Your objective
Reproduce the lines of the material below word for word, starting at the line that contains "Where should I" and ending at the end of the material, with both ends included. Leave the pictures out of your answer.

[Element and text location data]
___

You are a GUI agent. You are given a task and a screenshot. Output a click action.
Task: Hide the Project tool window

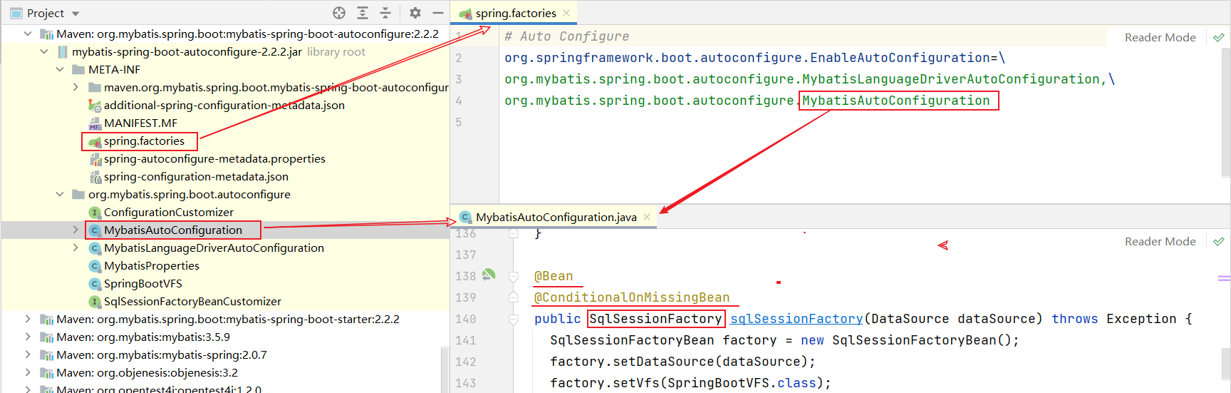[438, 13]
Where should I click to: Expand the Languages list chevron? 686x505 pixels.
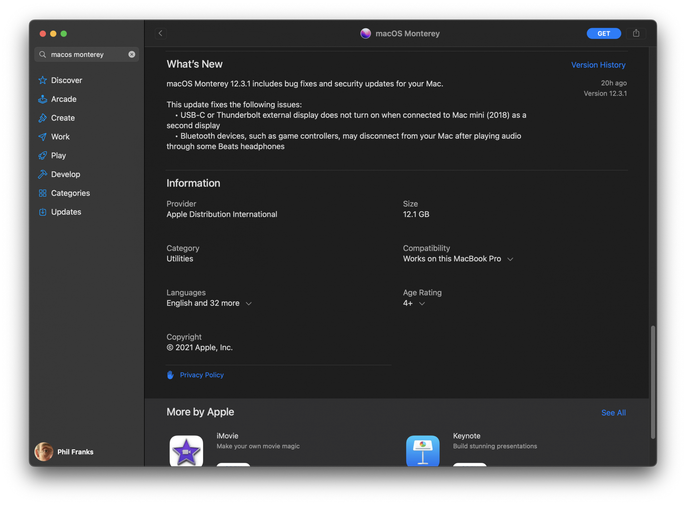click(x=249, y=304)
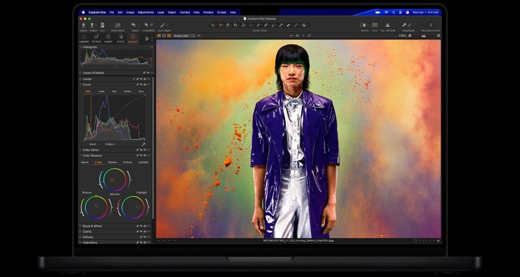Open the Share online panel
Viewport: 520px width, 277px height.
pyautogui.click(x=118, y=25)
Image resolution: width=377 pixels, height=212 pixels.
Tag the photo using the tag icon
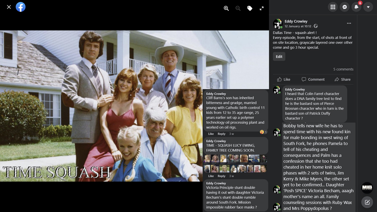pyautogui.click(x=250, y=8)
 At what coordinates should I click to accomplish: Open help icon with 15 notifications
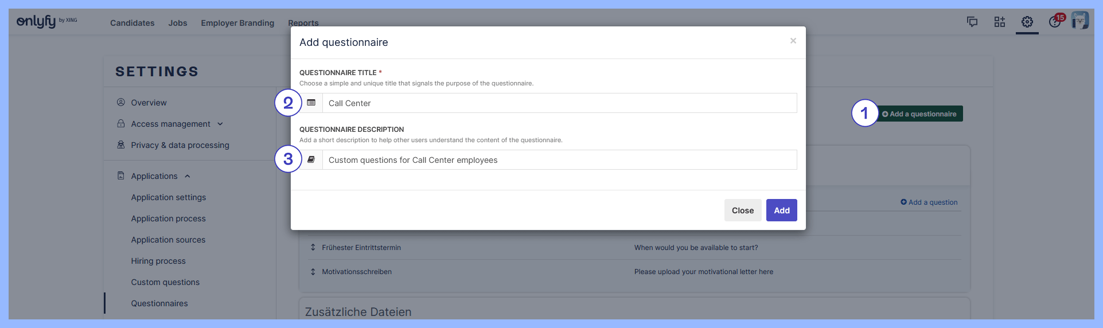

___

Final result
Where should I click to: Expand the Languages list chevron? 686x505 pixels.
click(x=249, y=304)
Open the Share online panel
Viewport: 520px width, 277px height.
pyautogui.click(x=118, y=25)
Image resolution: width=377 pixels, height=212 pixels.
Tag the photo using the tag icon
pyautogui.click(x=250, y=8)
 At what coordinates should I click to accomplish: Open help icon with 15 notifications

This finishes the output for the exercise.